Chris McCool was conceived in a barn on the Thornton estate, where his mother, the Protestant Lady Thornton, was seduced by a Catholic accountant. Aristocratic Henry Thornton reacted with fury to his wife’s contamination and informed her that the baby boy must never be brought into the manor. Chris was set up in a rustic cottage and raised by a Catholic zealot, Dimpie McCool; his genteel mother and equally genteel friend Ethel visited him at night. By the time Chris was a teenager, Dimpie and both Thorntons were dead, leaving him with a bunch of chickens and lasting psychic scars. Even though Chris is over 60 when he introduces himself to readers in the opening pages, his focus is on his 24-year-old self, a successful dairy farmer living in the small town of Cullymore. It’s 1969, and Chris just loves the ’60s: the clothes, the hipness, above all the music. Yet something is terribly wrong. Why would Chris visit his mother’s old friend Ethel, climb onto her lap, precipitate her heart attack and leave her unattended? Why would he fantasize that his mother had a perfect little son ensconced in the manor?
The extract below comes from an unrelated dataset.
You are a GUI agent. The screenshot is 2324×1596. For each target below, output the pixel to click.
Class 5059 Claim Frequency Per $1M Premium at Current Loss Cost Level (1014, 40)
And why, most startlingly, would his obsession with a pious Nigerian high-school student lead him to scrawl racist slurs in the cathedral? His shenanigans lead him to a Hindu shrink and eventually to solitary confinement in a mental hospital. None of this makes much sense, and Chris’s glib, jokey tone doesn’t help: It’s a little off, unconvincing. The furious energy that drove much of McCabe’s previous work is missing; instead we have a dismaying flatness as Chris makes the rounds of his obsessions: the religious divide, blackness, a cherished poetry anthology. It’s a hermetically sealed world, and McCabe has not created credible characters to penetrate it.

The author’s weakest work to date, a waste of his considerable talent.